PROBLEM TO WORK ON: Produce as output only the lines below starting at the line with "Help Me Find (344, 1832)" and continuing through the line with "Informazioni personali (400, 2285)", each one exactly as written.

==== MATERIAL SUPPLIED

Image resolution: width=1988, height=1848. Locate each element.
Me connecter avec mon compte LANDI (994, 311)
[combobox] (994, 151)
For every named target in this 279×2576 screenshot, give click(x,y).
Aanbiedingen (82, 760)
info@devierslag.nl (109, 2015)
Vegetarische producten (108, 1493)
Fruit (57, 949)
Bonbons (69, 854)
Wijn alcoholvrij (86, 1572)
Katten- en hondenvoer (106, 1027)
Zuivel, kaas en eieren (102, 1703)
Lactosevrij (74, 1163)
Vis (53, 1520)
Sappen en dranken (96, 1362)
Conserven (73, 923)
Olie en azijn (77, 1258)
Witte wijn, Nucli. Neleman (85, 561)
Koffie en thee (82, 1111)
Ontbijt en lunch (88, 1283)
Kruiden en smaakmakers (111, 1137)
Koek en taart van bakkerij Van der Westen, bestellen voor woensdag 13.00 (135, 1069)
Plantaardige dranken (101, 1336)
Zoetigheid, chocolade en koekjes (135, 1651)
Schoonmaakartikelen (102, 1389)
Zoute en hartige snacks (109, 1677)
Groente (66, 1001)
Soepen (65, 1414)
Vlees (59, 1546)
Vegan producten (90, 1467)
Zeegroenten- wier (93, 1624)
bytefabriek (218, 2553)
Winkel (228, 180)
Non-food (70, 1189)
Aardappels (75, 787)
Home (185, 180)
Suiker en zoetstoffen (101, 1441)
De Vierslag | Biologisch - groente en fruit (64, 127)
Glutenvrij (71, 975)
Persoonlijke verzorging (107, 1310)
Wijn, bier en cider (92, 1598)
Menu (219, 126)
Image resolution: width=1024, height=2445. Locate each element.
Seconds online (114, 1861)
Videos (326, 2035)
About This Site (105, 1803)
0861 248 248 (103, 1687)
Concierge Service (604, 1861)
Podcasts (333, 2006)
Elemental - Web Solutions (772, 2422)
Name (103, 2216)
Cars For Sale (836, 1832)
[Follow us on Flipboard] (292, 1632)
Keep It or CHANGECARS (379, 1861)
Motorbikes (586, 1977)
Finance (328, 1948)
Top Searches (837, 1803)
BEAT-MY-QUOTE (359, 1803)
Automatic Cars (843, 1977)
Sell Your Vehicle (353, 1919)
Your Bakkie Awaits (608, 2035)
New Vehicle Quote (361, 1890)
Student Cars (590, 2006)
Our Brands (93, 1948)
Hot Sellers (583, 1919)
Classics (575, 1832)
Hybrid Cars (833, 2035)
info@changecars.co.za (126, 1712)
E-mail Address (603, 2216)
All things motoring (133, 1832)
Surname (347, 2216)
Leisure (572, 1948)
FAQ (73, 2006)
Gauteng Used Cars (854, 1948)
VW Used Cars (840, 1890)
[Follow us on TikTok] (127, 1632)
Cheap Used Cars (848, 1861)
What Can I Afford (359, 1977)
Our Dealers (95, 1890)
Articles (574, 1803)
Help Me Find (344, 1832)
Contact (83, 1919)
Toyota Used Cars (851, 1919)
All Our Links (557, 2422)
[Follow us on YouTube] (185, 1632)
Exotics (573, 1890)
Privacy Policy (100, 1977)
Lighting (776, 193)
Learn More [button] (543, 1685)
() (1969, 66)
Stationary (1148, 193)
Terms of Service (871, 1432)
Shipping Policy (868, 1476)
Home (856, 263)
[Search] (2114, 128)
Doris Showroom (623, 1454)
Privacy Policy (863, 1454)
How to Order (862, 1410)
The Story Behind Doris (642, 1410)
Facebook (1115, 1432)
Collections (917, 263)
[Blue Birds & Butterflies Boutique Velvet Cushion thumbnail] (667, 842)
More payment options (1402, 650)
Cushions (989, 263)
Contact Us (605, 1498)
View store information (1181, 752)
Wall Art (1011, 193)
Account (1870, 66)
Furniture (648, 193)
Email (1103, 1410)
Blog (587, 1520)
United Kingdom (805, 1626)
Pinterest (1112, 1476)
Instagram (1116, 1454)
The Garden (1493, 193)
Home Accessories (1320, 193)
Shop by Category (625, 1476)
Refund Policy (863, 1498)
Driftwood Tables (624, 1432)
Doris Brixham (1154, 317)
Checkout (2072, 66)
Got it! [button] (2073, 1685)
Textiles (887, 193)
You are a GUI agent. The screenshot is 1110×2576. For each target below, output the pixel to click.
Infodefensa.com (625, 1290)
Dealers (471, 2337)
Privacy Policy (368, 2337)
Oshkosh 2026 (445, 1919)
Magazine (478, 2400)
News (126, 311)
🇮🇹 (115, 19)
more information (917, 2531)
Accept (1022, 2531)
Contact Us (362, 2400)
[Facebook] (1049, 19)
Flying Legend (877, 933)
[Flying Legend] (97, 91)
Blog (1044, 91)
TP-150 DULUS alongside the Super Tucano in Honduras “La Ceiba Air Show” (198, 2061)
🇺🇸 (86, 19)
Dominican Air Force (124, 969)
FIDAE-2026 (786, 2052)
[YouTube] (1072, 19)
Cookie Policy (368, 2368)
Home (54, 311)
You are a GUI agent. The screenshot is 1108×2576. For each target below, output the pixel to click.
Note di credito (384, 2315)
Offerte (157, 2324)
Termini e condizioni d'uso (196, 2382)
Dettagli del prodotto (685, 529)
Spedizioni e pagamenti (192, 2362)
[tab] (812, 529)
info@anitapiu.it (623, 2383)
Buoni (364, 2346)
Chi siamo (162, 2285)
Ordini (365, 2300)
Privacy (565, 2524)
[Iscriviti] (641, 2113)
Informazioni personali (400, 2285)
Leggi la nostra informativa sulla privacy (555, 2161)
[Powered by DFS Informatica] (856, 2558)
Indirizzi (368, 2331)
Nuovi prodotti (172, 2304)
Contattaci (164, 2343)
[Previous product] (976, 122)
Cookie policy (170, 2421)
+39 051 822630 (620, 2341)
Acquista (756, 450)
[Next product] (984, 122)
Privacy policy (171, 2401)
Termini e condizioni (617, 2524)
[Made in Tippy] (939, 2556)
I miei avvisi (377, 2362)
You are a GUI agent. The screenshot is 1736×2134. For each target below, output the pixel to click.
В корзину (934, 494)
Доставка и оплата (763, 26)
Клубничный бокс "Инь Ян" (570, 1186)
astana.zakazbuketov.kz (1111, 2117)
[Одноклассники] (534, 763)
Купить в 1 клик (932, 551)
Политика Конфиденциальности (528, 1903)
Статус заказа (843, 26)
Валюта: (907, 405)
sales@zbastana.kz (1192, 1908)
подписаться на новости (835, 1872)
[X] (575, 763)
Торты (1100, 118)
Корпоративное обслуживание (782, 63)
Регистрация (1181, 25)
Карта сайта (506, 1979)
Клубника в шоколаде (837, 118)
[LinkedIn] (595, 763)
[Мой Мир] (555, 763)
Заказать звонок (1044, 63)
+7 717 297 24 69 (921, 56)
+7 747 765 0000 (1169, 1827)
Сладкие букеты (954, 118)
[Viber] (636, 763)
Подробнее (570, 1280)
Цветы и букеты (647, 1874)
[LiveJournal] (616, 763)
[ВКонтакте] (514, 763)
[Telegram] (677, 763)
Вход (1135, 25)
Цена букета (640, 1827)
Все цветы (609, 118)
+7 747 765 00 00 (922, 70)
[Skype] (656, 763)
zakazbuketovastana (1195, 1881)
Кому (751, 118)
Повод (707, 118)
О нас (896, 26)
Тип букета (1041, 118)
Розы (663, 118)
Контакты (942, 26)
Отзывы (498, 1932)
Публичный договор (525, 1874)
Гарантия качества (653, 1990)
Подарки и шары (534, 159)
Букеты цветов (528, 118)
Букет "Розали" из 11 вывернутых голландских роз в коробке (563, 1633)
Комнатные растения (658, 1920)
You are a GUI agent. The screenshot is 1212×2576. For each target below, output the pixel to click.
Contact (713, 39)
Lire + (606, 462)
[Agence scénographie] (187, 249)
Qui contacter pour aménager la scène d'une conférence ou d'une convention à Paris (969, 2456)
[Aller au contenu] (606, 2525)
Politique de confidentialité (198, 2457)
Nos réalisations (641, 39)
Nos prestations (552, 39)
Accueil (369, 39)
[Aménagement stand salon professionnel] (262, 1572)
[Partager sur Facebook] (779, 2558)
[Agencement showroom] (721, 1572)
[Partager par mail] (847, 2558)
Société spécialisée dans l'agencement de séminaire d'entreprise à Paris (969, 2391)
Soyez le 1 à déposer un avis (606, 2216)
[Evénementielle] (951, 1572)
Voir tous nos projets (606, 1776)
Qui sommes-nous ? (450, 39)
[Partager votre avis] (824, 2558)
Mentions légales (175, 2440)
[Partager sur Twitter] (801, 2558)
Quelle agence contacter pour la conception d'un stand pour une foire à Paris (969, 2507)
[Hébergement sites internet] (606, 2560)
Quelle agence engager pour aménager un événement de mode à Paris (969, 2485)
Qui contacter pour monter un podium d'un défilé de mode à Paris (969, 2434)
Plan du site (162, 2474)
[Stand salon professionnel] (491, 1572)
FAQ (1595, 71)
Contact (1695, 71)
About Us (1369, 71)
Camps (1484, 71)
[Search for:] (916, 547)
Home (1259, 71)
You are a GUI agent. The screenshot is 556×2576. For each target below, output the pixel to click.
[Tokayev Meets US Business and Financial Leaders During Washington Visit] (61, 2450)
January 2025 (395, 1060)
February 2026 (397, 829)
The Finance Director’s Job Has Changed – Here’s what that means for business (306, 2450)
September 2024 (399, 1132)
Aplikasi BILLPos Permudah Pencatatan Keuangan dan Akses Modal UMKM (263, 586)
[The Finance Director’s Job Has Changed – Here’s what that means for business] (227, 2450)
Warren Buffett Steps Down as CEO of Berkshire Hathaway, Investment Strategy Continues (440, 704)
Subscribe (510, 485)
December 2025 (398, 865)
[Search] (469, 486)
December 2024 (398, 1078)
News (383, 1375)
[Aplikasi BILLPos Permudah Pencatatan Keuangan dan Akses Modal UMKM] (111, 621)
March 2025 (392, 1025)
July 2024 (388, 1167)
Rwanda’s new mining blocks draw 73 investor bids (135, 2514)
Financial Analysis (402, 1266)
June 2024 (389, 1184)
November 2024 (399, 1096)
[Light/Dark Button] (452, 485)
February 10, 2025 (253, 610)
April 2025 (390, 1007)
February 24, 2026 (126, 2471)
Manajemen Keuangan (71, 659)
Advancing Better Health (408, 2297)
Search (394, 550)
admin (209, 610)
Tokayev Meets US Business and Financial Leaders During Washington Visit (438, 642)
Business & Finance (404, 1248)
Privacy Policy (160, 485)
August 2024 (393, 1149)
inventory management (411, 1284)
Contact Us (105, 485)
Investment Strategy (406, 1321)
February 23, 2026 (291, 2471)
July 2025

========

THE ANSWER:
Help Me Find (344, 1832)
Contact (83, 1919)
Toyota Used Cars (851, 1919)
All Our Links (557, 2422)
[Follow us on YouTube] (185, 1632)
Exotics (573, 1890)
Privacy Policy (100, 1977)
Lighting (776, 193)
Learn More [button] (543, 1685)
() (1969, 66)
Stationary (1148, 193)
Terms of Service (871, 1432)
Shipping Policy (868, 1476)
Home (856, 263)
[Search] (2114, 128)
Doris Showroom (623, 1454)
Privacy Policy (863, 1454)
How to Order (862, 1410)
The Story Behind Doris (642, 1410)
Facebook (1115, 1432)
Collections (917, 263)
[Blue Birds & Butterflies Boutique Velvet Cushion thumbnail] (667, 842)
More payment options (1402, 650)
Cushions (989, 263)
Contact Us (605, 1498)
View store information (1181, 752)
Wall Art (1011, 193)
Account (1870, 66)
Furniture (648, 193)
Email (1103, 1410)
Blog (587, 1520)
United Kingdom (805, 1626)
Pinterest (1112, 1476)
Instagram (1116, 1454)
The Garden (1493, 193)
Home Accessories (1320, 193)
Shop by Category (625, 1476)
Refund Policy (863, 1498)
Driftwood Tables (624, 1432)
Doris Brixham (1154, 317)
Checkout (2072, 66)
Got it! [button] (2073, 1685)
Textiles (887, 193)
You are a GUI agent. The screenshot is 1110×2576. For each target below, output the pixel to click.
Infodefensa.com (625, 1290)
Dealers (471, 2337)
Privacy Policy (368, 2337)
Oshkosh 2026 (445, 1919)
Magazine (478, 2400)
News (126, 311)
🇮🇹 (115, 19)
more information (917, 2531)
Accept (1022, 2531)
Contact Us (362, 2400)
[Facebook] (1049, 19)
Flying Legend (877, 933)
[Flying Legend] (97, 91)
Blog (1044, 91)
TP-150 DULUS alongside the Super Tucano in Honduras “La Ceiba Air Show” (198, 2061)
🇺🇸 (86, 19)
Dominican Air Force (124, 969)
FIDAE-2026 (786, 2052)
[YouTube] (1072, 19)
Cookie Policy (368, 2368)
Home (54, 311)
You are a GUI agent. The screenshot is 1108×2576. For each target below, output the pixel to click.
Note di credito (384, 2315)
Offerte (157, 2324)
Termini e condizioni d'uso (196, 2382)
Dettagli del prodotto (685, 529)
Spedizioni e pagamenti (192, 2362)
[tab] (812, 529)
info@anitapiu.it (623, 2383)
Buoni (364, 2346)
Chi siamo (162, 2285)
Ordini (365, 2300)
Privacy (565, 2524)
[Iscriviti] (641, 2113)
Informazioni personali (400, 2285)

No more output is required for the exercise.